A simple search yields a wealth of fascinating estimates. And, like most things, the answer is simple, yet complicated. The easy answer is the law, as passed in 2010, weighs in at 906 pages. You can download it in PDF form from the U.S. Government Printing Office website.
Call the law what you will, Obamacare, The Patient Protection and Affordable Care Act, or Public Law 111-148 (the official, boring title), it’s still just 906 pages.
Some have pegged the law to be much longer. Tom Giffey at the Leader-Telegram newspaper, wrote a great article in July of 2012 detailing how other interpretations have inflated the page count to over 2000 pages.
The fifth result in my Google search is from a site called policymic from March of 2013. The headline reads: “The Obamacare Law is 20,000 pages Long and Would Be 7 Feet Tall If Stacked Page-By-Page.”
What? I was pretty sure that had to be wrong.

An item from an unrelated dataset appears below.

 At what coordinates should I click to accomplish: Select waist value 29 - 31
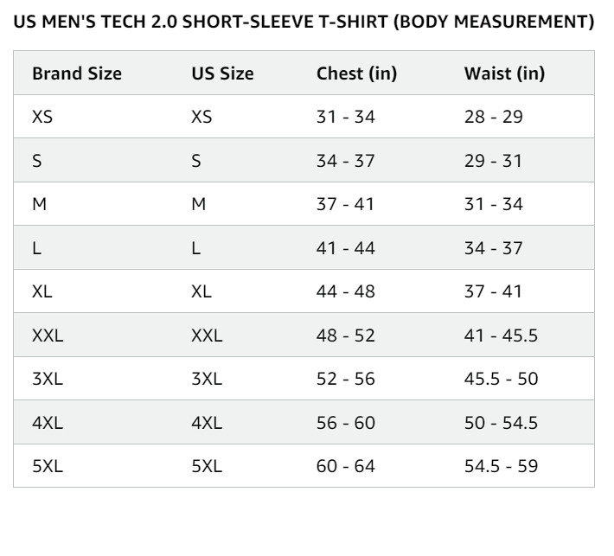click(x=493, y=161)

Here’s the tweet, from Senate Minority Leader Mitch McConnell (R-Ky.) highlighted, and misconstrued in the article from policymic.com.
#ObamaCare regulations – 828 pages in one day. Overall, there are nearly 20,000 pages – with many more to come. pic.twitter.com/G5szuiSpzJ
— Sen. McConnell Press (@McConnellPress) March 11, 2013
Sen. McConnell is talking about regulations, not just the law itself. Whew. The law itself is a manageable read over a long weekend. The regulations are another story. A much longer, complicated story as Glenn Kessler of the Washington Post wrote about this in May of 2013 in “The Fact Checker – The Truth Behind the Rhetoric”. He details how the number of pages of regulations ranges from 13,000 to 33,000 pages, depending on how you count it.
Plenty to read, for sure, and I’m only on page 40 of the law.
It’s a page turner. I can’t wait to read the regulations.